* [The exercise]
In the records below, write out word for word every line from the one containing "will [x=417, y=211]." through the one containing "should pyautogui.click(x=256, y=857).", both lines included.

-- Start of Entries --

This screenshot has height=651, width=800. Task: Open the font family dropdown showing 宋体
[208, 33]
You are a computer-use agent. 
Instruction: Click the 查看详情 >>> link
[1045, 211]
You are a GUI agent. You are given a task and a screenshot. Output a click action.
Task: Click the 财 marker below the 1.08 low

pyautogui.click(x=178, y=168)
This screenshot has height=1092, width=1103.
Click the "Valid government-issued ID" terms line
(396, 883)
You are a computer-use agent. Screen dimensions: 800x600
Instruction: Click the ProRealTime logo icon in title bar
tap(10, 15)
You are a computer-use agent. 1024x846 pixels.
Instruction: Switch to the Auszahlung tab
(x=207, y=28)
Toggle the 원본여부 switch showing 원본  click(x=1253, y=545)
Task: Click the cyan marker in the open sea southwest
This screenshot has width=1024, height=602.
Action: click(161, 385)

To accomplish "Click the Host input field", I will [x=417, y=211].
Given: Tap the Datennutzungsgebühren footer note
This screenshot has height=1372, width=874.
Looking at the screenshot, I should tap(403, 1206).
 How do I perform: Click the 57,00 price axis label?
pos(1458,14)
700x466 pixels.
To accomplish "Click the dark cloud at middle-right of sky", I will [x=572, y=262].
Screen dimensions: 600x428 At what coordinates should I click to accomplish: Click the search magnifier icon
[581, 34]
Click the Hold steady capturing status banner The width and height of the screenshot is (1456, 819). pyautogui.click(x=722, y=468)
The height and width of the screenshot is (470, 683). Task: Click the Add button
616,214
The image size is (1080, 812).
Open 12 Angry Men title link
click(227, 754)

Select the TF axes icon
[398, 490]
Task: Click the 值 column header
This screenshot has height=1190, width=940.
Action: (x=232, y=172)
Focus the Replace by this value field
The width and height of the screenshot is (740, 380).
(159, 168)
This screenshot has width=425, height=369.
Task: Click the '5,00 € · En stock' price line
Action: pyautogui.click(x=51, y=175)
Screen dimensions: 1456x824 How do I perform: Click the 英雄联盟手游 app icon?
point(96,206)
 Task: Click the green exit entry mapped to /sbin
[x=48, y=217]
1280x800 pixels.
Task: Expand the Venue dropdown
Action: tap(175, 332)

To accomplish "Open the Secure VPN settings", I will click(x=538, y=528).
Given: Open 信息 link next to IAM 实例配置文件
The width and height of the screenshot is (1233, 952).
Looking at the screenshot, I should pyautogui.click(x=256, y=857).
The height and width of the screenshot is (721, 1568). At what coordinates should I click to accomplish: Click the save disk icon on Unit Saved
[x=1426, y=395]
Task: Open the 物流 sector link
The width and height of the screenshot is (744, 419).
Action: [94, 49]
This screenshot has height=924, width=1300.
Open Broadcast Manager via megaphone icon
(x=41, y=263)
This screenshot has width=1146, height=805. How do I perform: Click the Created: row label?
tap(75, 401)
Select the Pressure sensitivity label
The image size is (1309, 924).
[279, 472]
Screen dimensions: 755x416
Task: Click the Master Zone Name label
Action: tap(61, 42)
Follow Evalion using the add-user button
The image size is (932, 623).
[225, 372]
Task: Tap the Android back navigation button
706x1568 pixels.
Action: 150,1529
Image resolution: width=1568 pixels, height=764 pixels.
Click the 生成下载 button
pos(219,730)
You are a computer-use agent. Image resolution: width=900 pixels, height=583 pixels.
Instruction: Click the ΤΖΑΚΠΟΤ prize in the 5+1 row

-- End of Entries --

* [Written response]
To accomplish "Click the Host input field", I will [x=417, y=211].
Given: Tap the Datennutzungsgebühren footer note
This screenshot has height=1372, width=874.
Looking at the screenshot, I should tap(403, 1206).
 How do I perform: Click the 57,00 price axis label?
pos(1458,14)
700x466 pixels.
To accomplish "Click the dark cloud at middle-right of sky", I will [x=572, y=262].
Screen dimensions: 600x428 At what coordinates should I click to accomplish: Click the search magnifier icon
[581, 34]
Click the Hold steady capturing status banner The width and height of the screenshot is (1456, 819). pyautogui.click(x=722, y=468)
The height and width of the screenshot is (470, 683). Task: Click the Add button
616,214
The image size is (1080, 812).
Open 12 Angry Men title link
click(227, 754)

Select the TF axes icon
[398, 490]
Task: Click the 值 column header
This screenshot has height=1190, width=940.
Action: (x=232, y=172)
Focus the Replace by this value field
The width and height of the screenshot is (740, 380).
(159, 168)
This screenshot has width=425, height=369.
Task: Click the '5,00 € · En stock' price line
Action: pyautogui.click(x=51, y=175)
Screen dimensions: 1456x824 How do I perform: Click the 英雄联盟手游 app icon?
point(96,206)
 Task: Click the green exit entry mapped to /sbin
[x=48, y=217]
1280x800 pixels.
Task: Expand the Venue dropdown
Action: tap(175, 332)

To accomplish "Open the Secure VPN settings", I will click(x=538, y=528).
Given: Open 信息 link next to IAM 实例配置文件
The width and height of the screenshot is (1233, 952).
Looking at the screenshot, I should pyautogui.click(x=256, y=857).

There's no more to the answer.